■ Directions for this task ■
Lay out every line of the records below as a two-column Markdown table, with the row number under Row and the line under Line. Omit blank lines.

■ Records provided ■
::::::::

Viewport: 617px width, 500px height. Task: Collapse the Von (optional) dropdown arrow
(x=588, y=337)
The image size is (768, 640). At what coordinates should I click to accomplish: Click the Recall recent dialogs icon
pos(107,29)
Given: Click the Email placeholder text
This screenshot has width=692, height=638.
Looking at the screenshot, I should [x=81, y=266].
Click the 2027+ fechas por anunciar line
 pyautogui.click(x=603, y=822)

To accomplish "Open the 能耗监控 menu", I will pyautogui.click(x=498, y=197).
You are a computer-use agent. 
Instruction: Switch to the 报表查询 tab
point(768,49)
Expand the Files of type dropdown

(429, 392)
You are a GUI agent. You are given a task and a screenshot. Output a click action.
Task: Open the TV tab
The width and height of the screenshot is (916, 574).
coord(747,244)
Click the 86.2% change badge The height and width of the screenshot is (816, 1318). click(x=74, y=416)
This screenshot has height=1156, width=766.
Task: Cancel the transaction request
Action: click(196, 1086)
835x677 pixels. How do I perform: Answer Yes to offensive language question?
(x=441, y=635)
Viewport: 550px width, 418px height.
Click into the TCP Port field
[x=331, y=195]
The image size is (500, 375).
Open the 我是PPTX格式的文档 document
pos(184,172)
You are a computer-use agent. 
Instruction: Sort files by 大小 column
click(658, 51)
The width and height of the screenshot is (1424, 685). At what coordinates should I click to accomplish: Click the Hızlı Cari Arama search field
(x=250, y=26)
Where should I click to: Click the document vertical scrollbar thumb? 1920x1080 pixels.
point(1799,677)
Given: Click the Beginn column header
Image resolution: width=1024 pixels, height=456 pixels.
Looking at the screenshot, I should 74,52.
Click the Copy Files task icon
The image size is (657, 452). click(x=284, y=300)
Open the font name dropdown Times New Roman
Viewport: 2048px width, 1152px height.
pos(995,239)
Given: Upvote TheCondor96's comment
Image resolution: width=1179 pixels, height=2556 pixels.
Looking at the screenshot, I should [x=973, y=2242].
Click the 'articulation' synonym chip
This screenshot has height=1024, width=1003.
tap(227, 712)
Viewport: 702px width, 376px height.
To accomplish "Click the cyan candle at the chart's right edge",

::::::::

■ Task answer ■
| Row | Line |
|---|---|
| 1 | Viewport: 617px width, 500px height. Task: Collapse the Von (optional) dropdown arrow |
| 2 | (x=588, y=337) |
| 3 | The image size is (768, 640). At what coordinates should I click to accomplish: Click the Recall recent dialogs icon |
| 4 | pos(107,29) |
| 5 | Given: Click the Email placeholder text |
| 6 | This screenshot has width=692, height=638. |
| 7 | Looking at the screenshot, I should [x=81, y=266]. |
| 8 | Click the 2027+ fechas por anunciar line |
| 9 |  pyautogui.click(x=603, y=822) |
| 10 | To accomplish "Open the 能耗监控 menu", I will pyautogui.click(x=498, y=197). |
| 11 | You are a computer-use agent.  |
| 12 | Instruction: Switch to the 报表查询 tab |
| 13 | point(768,49) |
| 14 | Expand the Files of type dropdown |
| 15 | (429, 392) |
| 16 | You are a GUI agent. You are given a task and a screenshot. Output a click action. |
| 17 | Task: Open the TV tab |
| 18 | The width and height of the screenshot is (916, 574). |
| 19 | coord(747,244) |
| 20 | Click the 86.2% change badge The height and width of the screenshot is (816, 1318). click(x=74, y=416) |
| 21 | This screenshot has height=1156, width=766. |
| 22 | Task: Cancel the transaction request |
| 23 | Action: click(196, 1086) |
| 24 | 835x677 pixels. How do I perform: Answer Yes to offensive language question? |
| 25 | (x=441, y=635) |
| 26 | Viewport: 550px width, 418px height. |
| 27 | Click into the TCP Port field |
| 28 | [x=331, y=195] |
| 29 | The image size is (500, 375). |
| 30 | Open the 我是PPTX格式的文档 document |
| 31 | pos(184,172) |
| 32 | You are a computer-use agent.  |
| 33 | Instruction: Sort files by 大小 column |
| 34 | click(658, 51) |
| 35 | The width and height of the screenshot is (1424, 685). At what coordinates should I click to accomplish: Click the Hızlı Cari Arama search field |
| 36 | (x=250, y=26) |
| 37 | Where should I click to: Click the document vertical scrollbar thumb? 1920x1080 pixels. |
| 38 | point(1799,677) |
| 39 | Given: Click the Beginn column header |
| 40 | Image resolution: width=1024 pixels, height=456 pixels. |
| 41 | Looking at the screenshot, I should 74,52. |
| 42 | Click the Copy Files task icon |
| 43 | The image size is (657, 452). click(x=284, y=300) |
| 44 | Open the font name dropdown Times New Roman |
| 45 | Viewport: 2048px width, 1152px height. |
| 46 | pos(995,239) |
| 47 | Given: Upvote TheCondor96's comment |
| 48 | Image resolution: width=1179 pixels, height=2556 pixels. |
| 49 | Looking at the screenshot, I should [x=973, y=2242]. |
| 50 | Click the 'articulation' synonym chip |
| 51 | This screenshot has height=1024, width=1003. |
| 52 | tap(227, 712) |
| 53 | Viewport: 702px width, 376px height. |
| 54 | To accomplish "Click the cyan candle at the chart's right edge", |